- **Exercise set**:
1. List every citation to the N.W.2d reporter that appears in the passage on loss of earning capacity, including the page numbers given.
2. From the passage on loss of earning capacity, extract word for word the part that opens with the words containing "The Ballard court rejected" and closes with "a lessened capacity.".
3. Summarize the passage on loss of earning capacity in two sentences.

--- Begin Source passage ---

The Carlson court held that the plaintiff who was unemployed at the time of her injury was entitled to recover loss of earning capacity. Carlson, 48 Wis.2d at 417, 180 N.W.2d at 550-51. The Carlson court concluded that "an instruction for damages in a personal injury suit couched in terms of 'loss of wages' is always incorrect" but may not be unfairly prejudicial because "in many cases the wage loss is an accurate gauge of loss of earning capacity." Id. at 417, 180 N.W.2d at 551. To require an unemployed person to show lost wages would preclude recovery for the lost opportunity to work. Klink however had been employed. What he earned would have provided a basis for computing his lost wages and therefore his lost earning capacity, but he provided no evidence of his past earnings.

The Ballard court rejected the contention that damages for the inability of a part-time employee to work are measured solely in terms of loss of earnings. The court concluded that:

The proper test is whether the plaintiff's capacity to earn has been impaired, although the comparison of the earnings after the accident as compared to the earnings before the accident is some evidence of earning capacity. In determining past and future loss of earning capacity the question is not whether plaintiff would have worked, by choice. He is entitled to compensation for his lost capacity to earn, whether he would have chosen to exercise it or not.

Accordingly, there need be no proof of the availability of future employment if there is proof of a lessened capacity.

Ballard, 33 Wis.2d at 608, 148 N.W.2d at 69-70 (citations omitted) (emphasis in original).

The Ballard court affirmed a $4,000 award for past and future loss of earnings where the plaintiff had shown $500 in past wage loss. It also concluded that the evidence supported the award, partly because the plaintiff produced wage records showing the wage losses she had suffered due to an inability to work preceding the trial. But Klink failed to introduce any evidence comparing his unimpaired ability to earn before the accident with his ability to earn up to the time of trial.

--- End Source passage ---
--- Begin Data section ---

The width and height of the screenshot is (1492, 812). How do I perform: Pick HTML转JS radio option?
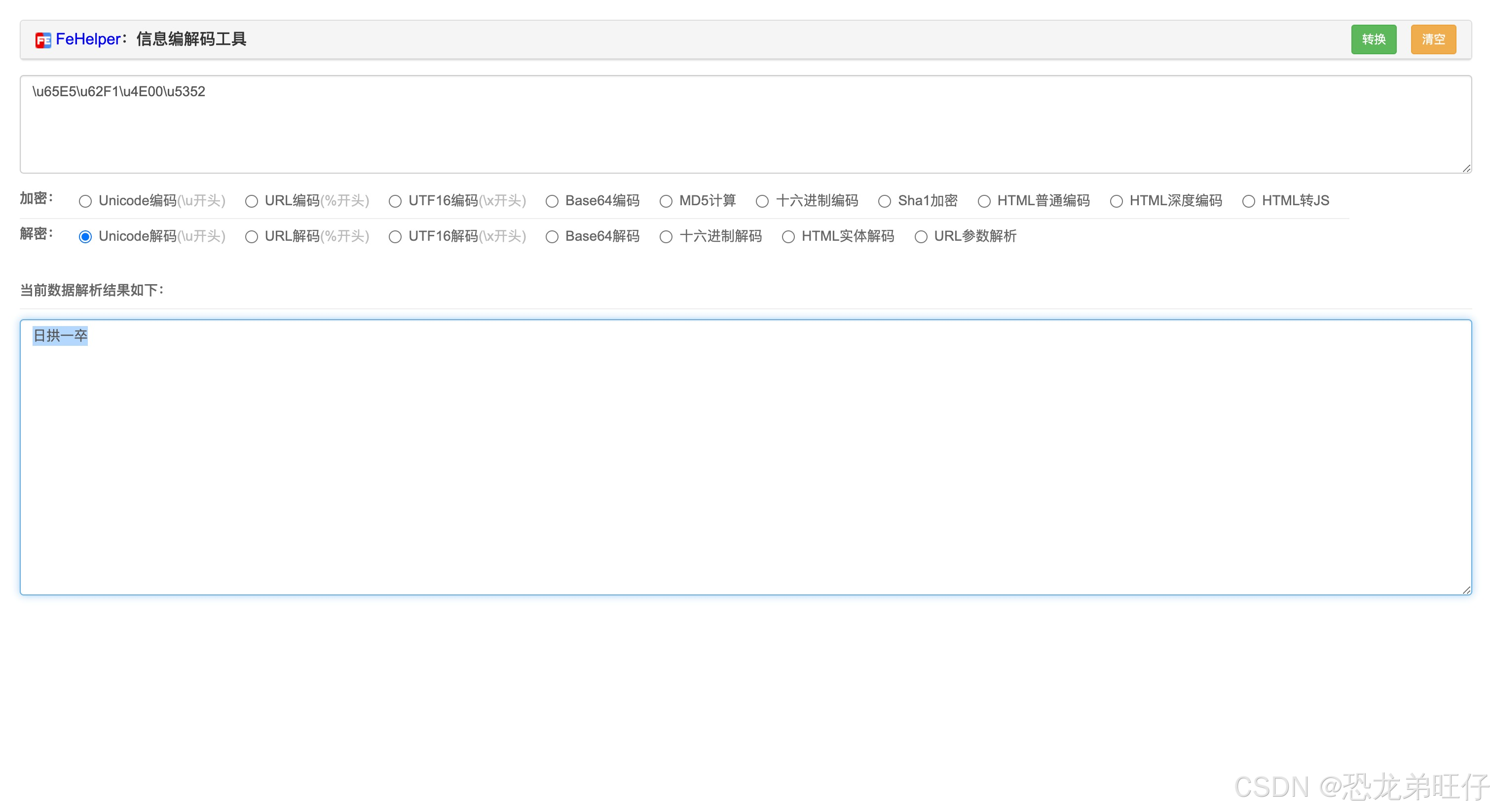(1249, 201)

--- End Data section ---

- **Answers for the exercise**:
1.
180 N.W.2d at 550-51
180 N.W.2d at 551
148 N.W.2d at 69-70

2.
The Ballard court rejected the contention that damages for the inability of a part-time employee to work are measured solely in terms of loss of earnings. The court concluded that:

The proper test is whether the plaintiff's capacity to earn has been impaired, although the comparison of the earnings after the accident as compared to the earnings before the accident is some evidence of earning capacity. In determining past and future loss of earning capacity the question is not whether plaintiff would have worked, by choice. He is entitled to compensation for his lost capacity to earn, whether he would have chosen to exercise it or not.

Accordingly, there need be no proof of the availability of future employment if there is proof of a lessened capacity.

3. Under the Carlson and Ballard decisions, a plaintiff who was unemployed or worked part time may recover for an impaired capacity to earn rather than only for lost wages, and there need be no proof of available future employment if a lessened capacity is shown. Klink had been employed, but he offered no evidence of his past earnings or any comparison of his ability to earn before the accident with his ability to earn up to trial.